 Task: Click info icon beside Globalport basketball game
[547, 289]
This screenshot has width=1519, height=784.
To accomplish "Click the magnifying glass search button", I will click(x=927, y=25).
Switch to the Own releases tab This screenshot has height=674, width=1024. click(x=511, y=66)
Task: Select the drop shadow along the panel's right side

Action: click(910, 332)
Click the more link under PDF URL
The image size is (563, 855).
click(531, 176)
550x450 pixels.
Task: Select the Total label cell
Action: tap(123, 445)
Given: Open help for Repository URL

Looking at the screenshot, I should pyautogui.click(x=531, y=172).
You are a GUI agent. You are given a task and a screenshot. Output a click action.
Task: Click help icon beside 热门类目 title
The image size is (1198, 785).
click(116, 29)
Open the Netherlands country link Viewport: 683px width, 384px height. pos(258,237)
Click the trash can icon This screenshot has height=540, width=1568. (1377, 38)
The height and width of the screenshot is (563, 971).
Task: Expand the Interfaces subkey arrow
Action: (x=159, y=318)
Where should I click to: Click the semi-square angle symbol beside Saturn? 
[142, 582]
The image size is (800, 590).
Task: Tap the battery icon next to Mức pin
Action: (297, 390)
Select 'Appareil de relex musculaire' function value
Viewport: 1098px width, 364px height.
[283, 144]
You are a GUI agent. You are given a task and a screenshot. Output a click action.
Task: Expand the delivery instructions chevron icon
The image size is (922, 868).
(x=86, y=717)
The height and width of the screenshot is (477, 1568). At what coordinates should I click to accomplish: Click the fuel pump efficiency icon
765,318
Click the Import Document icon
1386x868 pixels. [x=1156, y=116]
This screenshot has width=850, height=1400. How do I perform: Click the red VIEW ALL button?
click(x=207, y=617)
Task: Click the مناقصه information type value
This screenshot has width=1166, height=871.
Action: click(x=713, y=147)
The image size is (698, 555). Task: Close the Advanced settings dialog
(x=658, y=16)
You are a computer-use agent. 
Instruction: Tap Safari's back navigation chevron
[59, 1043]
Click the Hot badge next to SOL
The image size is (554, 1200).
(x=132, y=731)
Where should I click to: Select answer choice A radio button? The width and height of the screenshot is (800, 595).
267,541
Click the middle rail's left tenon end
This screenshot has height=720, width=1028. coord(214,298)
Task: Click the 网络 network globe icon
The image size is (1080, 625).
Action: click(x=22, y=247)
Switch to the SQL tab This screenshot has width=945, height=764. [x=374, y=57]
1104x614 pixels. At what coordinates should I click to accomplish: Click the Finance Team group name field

TASK ITEM: Your reply should consist of all the records, restated exactly.

EXERCISE OUTPUT:
 Task: Click info icon beside Globalport basketball game
[547, 289]
This screenshot has width=1519, height=784.
To accomplish "Click the magnifying glass search button", I will click(x=927, y=25).
Switch to the Own releases tab This screenshot has height=674, width=1024. click(x=511, y=66)
Task: Select the drop shadow along the panel's right side

Action: click(910, 332)
Click the more link under PDF URL
The image size is (563, 855).
click(531, 176)
550x450 pixels.
Task: Select the Total label cell
Action: tap(123, 445)
Given: Open help for Repository URL

Looking at the screenshot, I should pyautogui.click(x=531, y=172).
You are a GUI agent. You are given a task and a screenshot. Output a click action.
Task: Click help icon beside 热门类目 title
The image size is (1198, 785).
click(116, 29)
Open the Netherlands country link Viewport: 683px width, 384px height. pos(258,237)
Click the trash can icon This screenshot has height=540, width=1568. (1377, 38)
The height and width of the screenshot is (563, 971).
Task: Expand the Interfaces subkey arrow
Action: (x=159, y=318)
Where should I click to: Click the semi-square angle symbol beside Saturn? 
[142, 582]
The image size is (800, 590).
Task: Tap the battery icon next to Mức pin
Action: (297, 390)
Select 'Appareil de relex musculaire' function value
Viewport: 1098px width, 364px height.
[283, 144]
You are a GUI agent. You are given a task and a screenshot. Output a click action.
Task: Expand the delivery instructions chevron icon
The image size is (922, 868).
(x=86, y=717)
The height and width of the screenshot is (477, 1568). At what coordinates should I click to accomplish: Click the fuel pump efficiency icon
765,318
Click the Import Document icon
1386x868 pixels. [x=1156, y=116]
This screenshot has width=850, height=1400. How do I perform: Click the red VIEW ALL button?
click(x=207, y=617)
Task: Click the مناقصه information type value
This screenshot has width=1166, height=871.
Action: click(x=713, y=147)
The image size is (698, 555). Task: Close the Advanced settings dialog
(x=658, y=16)
You are a computer-use agent. 
Instruction: Tap Safari's back navigation chevron
[59, 1043]
Click the Hot badge next to SOL
The image size is (554, 1200).
(x=132, y=731)
Where should I click to: Select answer choice A radio button? The width and height of the screenshot is (800, 595).
267,541
Click the middle rail's left tenon end
This screenshot has height=720, width=1028. coord(214,298)
Task: Click the 网络 network globe icon
The image size is (1080, 625).
Action: click(x=22, y=247)
Switch to the SQL tab This screenshot has width=945, height=764. [x=374, y=57]
1104x614 pixels. At what coordinates should I click to accomplish: Click the Finance Team group name field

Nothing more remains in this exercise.